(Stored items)
== == ==
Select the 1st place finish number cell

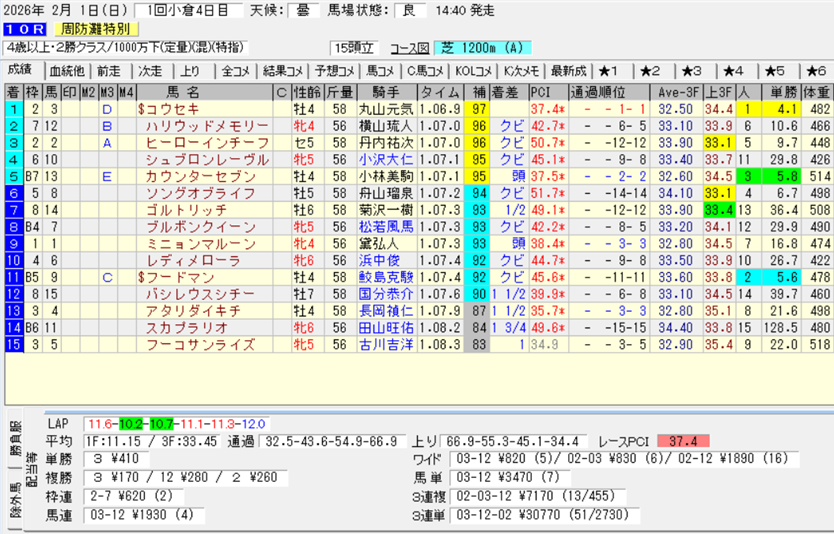pyautogui.click(x=13, y=109)
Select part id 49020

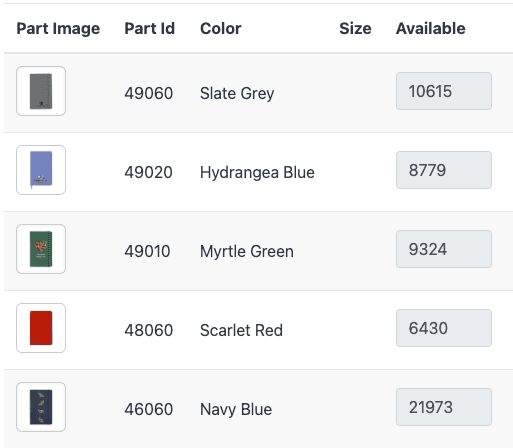tap(149, 172)
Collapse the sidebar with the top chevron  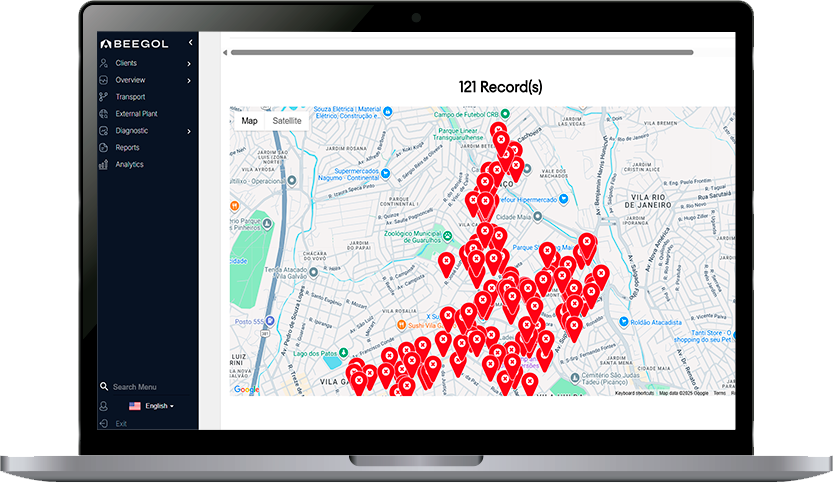point(189,45)
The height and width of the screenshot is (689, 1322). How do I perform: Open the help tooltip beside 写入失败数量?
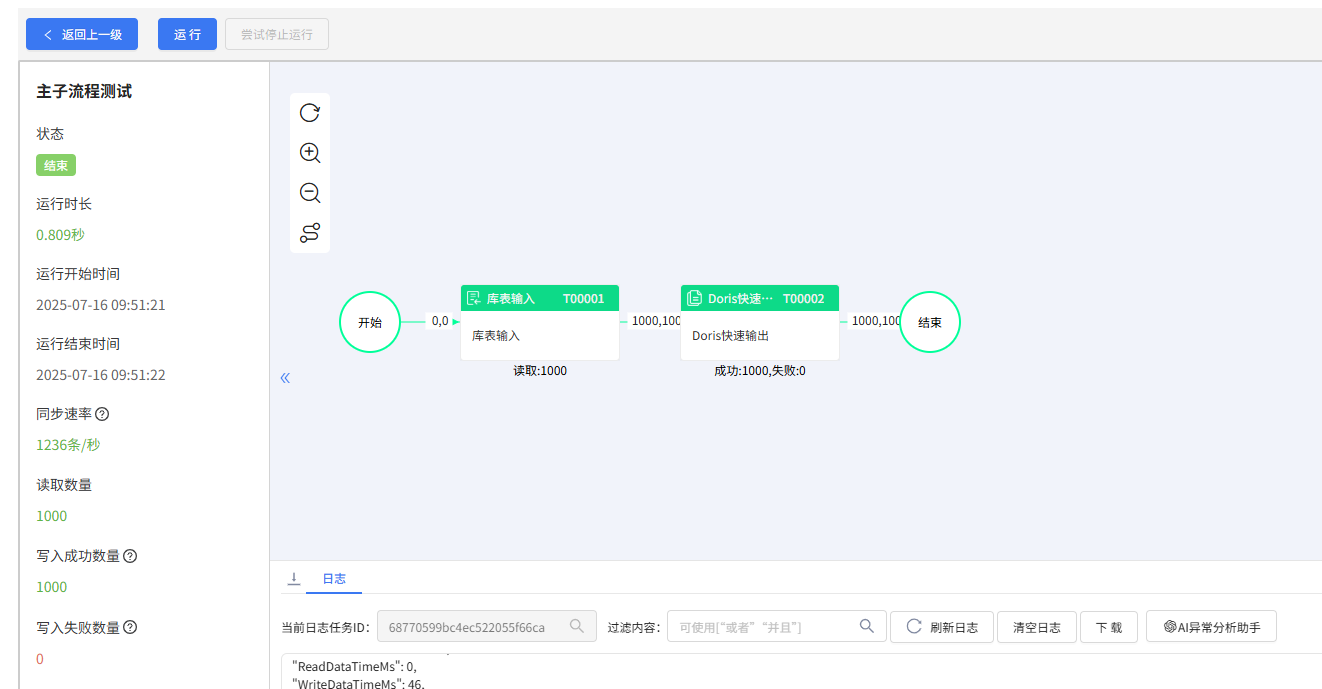[x=128, y=627]
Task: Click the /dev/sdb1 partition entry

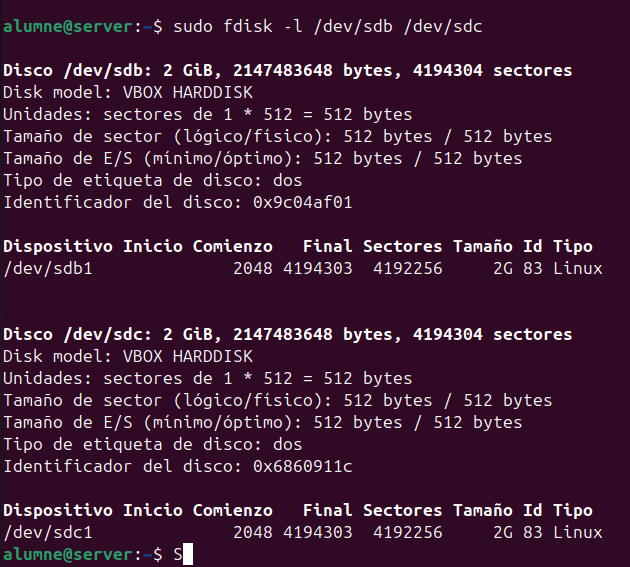Action: point(48,268)
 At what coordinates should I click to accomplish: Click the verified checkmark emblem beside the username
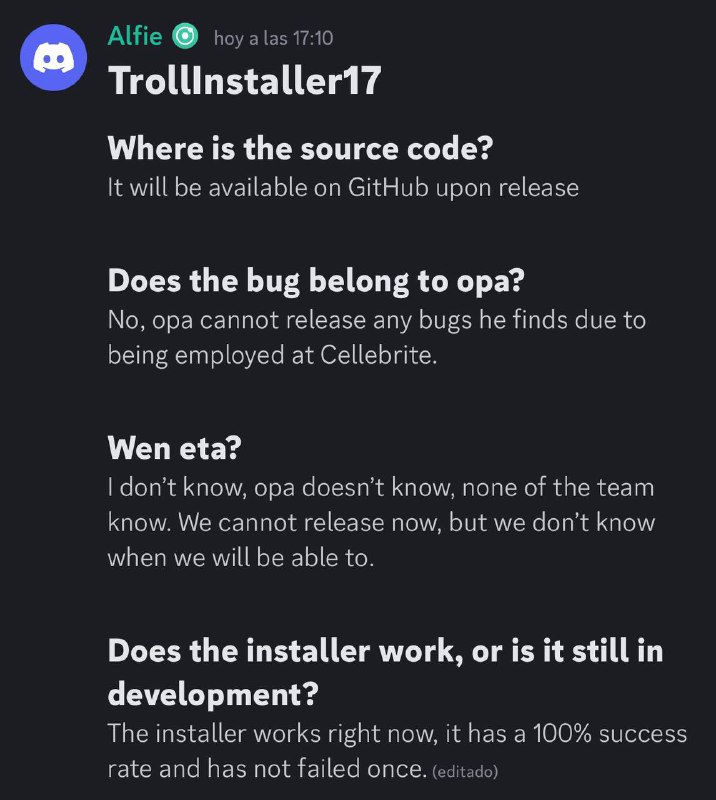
== == ==
Exact lines, nothing more: output the one with "The height and" and every later line through the end of the data, skipping pictures.

### Result of the exercise
The height and width of the screenshot is (689, 1322). How do I perform: Open the help tooltip beside 写入失败数量?
[x=128, y=627]
Task: Click the /dev/sdb1 partition entry

Action: point(48,268)
 At what coordinates should I click to accomplish: Click the verified checkmark emblem beside the username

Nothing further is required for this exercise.